▶ _WHAT IS EXPECTED_: Here is a block of records. Copy every line in it that includes "dimensions".

▶ _RECORDS SUPPLIED_:
========================================

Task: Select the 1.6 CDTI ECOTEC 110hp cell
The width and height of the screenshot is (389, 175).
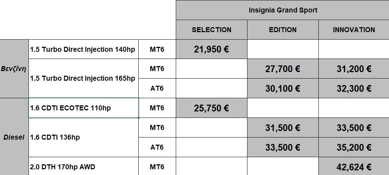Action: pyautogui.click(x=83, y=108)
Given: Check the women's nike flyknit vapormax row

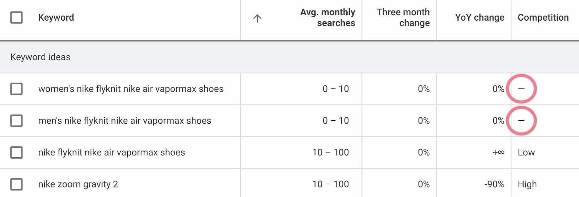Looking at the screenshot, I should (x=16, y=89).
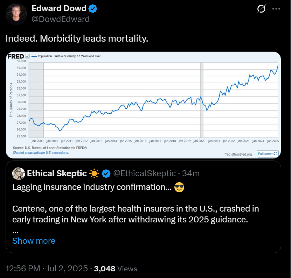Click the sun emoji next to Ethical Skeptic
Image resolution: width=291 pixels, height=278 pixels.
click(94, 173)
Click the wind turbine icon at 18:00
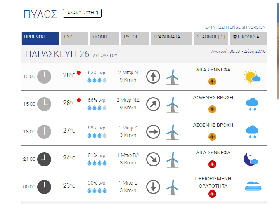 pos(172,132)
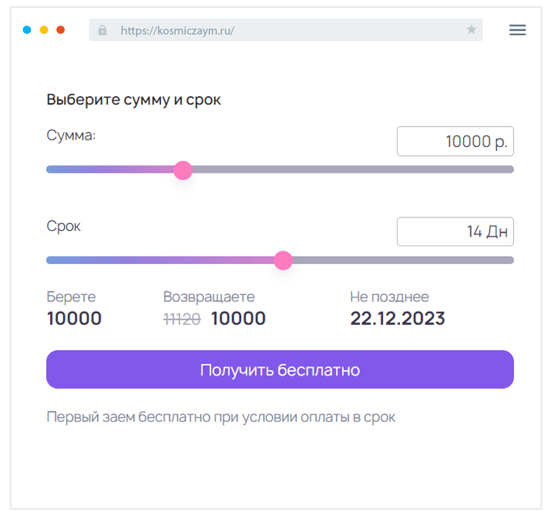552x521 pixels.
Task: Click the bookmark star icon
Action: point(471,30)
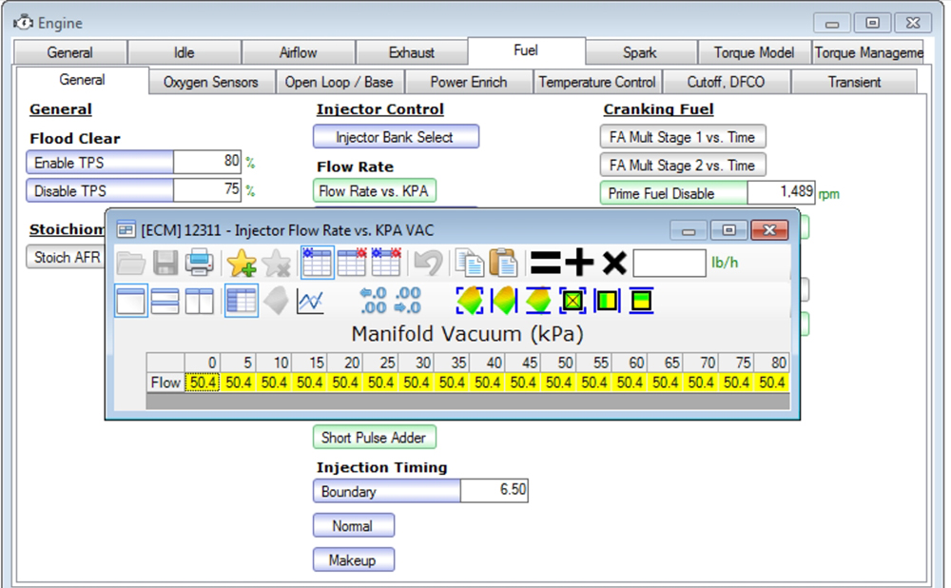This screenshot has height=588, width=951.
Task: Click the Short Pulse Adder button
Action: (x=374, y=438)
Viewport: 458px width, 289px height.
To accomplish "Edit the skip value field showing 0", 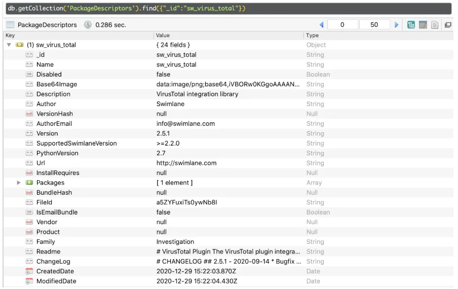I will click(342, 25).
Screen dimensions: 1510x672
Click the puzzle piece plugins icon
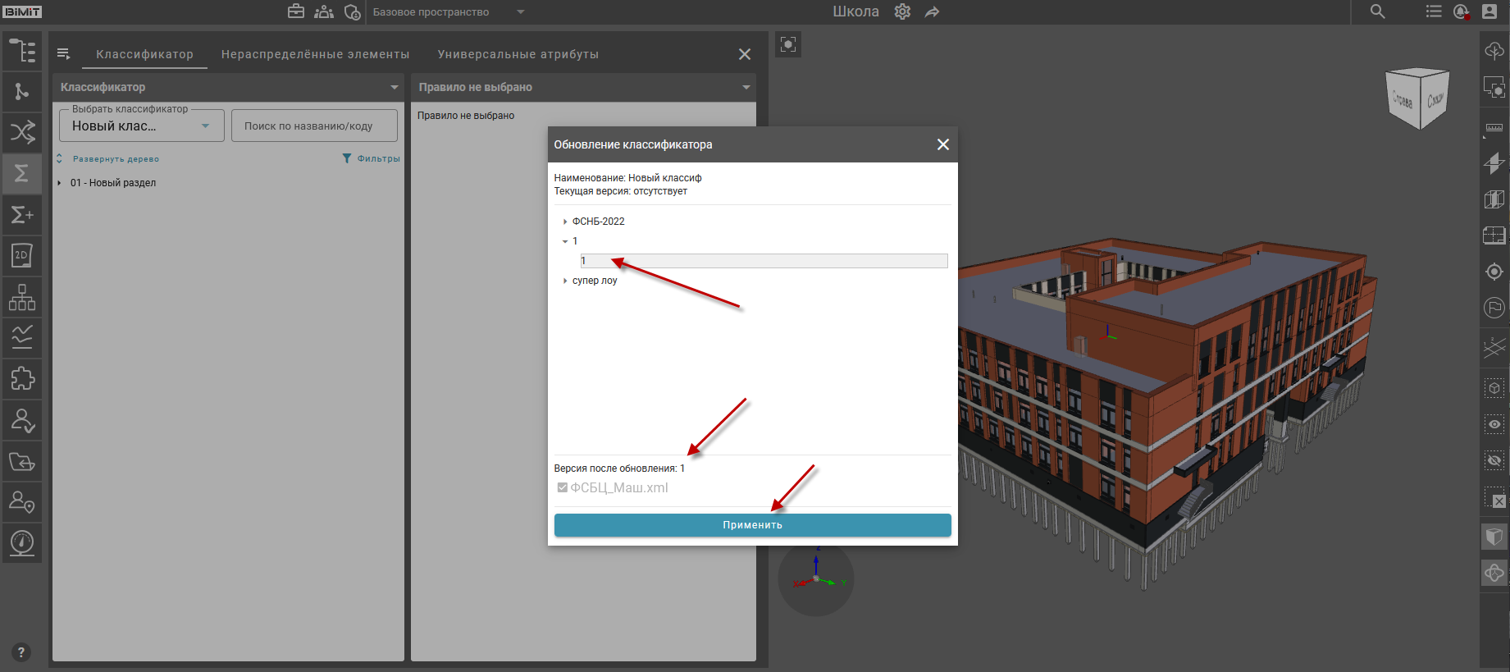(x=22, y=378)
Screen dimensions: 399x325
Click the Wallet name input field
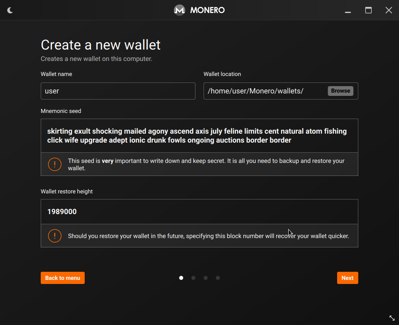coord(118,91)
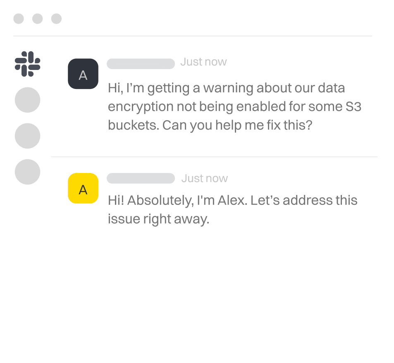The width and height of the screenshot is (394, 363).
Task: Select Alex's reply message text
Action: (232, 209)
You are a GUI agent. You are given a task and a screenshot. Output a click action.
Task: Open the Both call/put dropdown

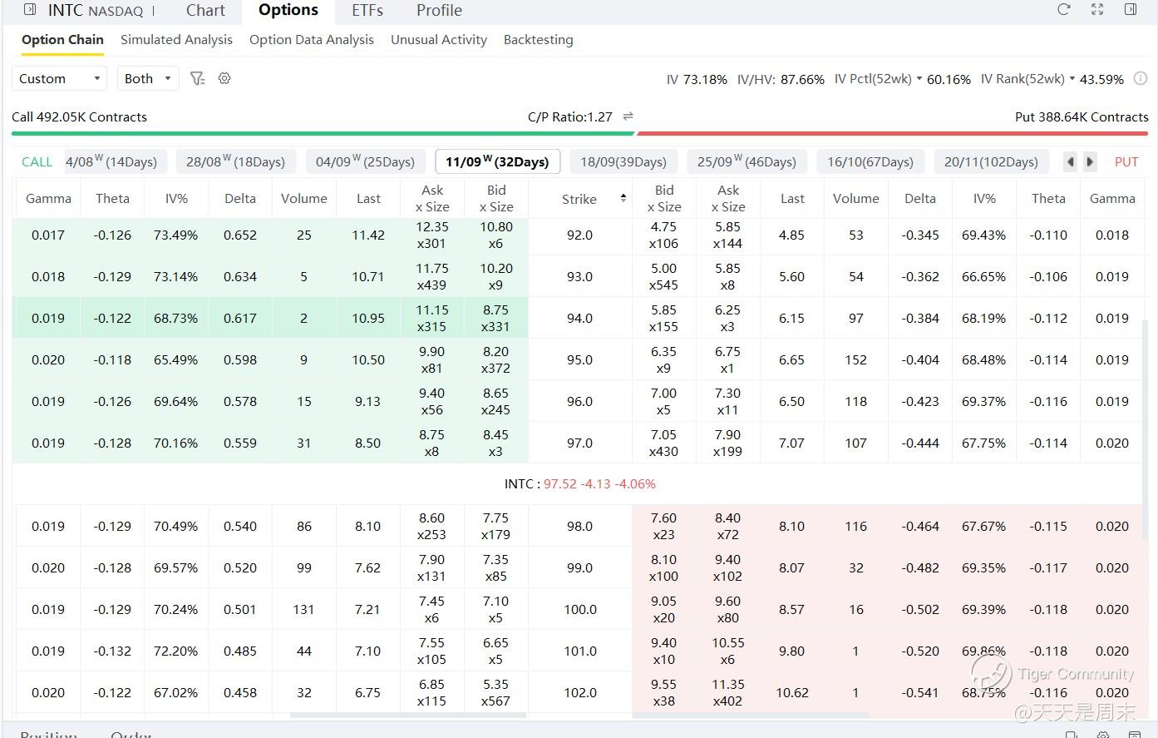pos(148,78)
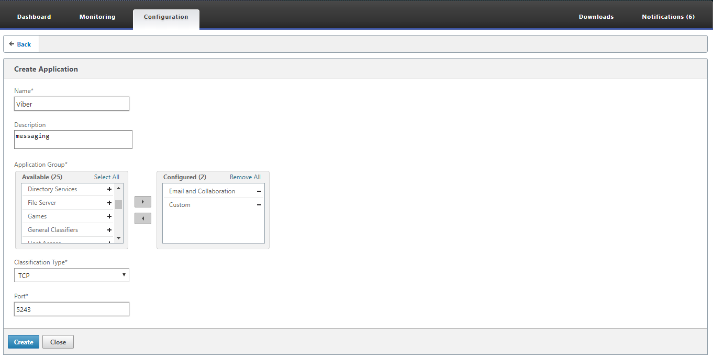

========================================

▶ _REPLY_:
Screen dimensions: 1510x672
Screen dimensions: 399x325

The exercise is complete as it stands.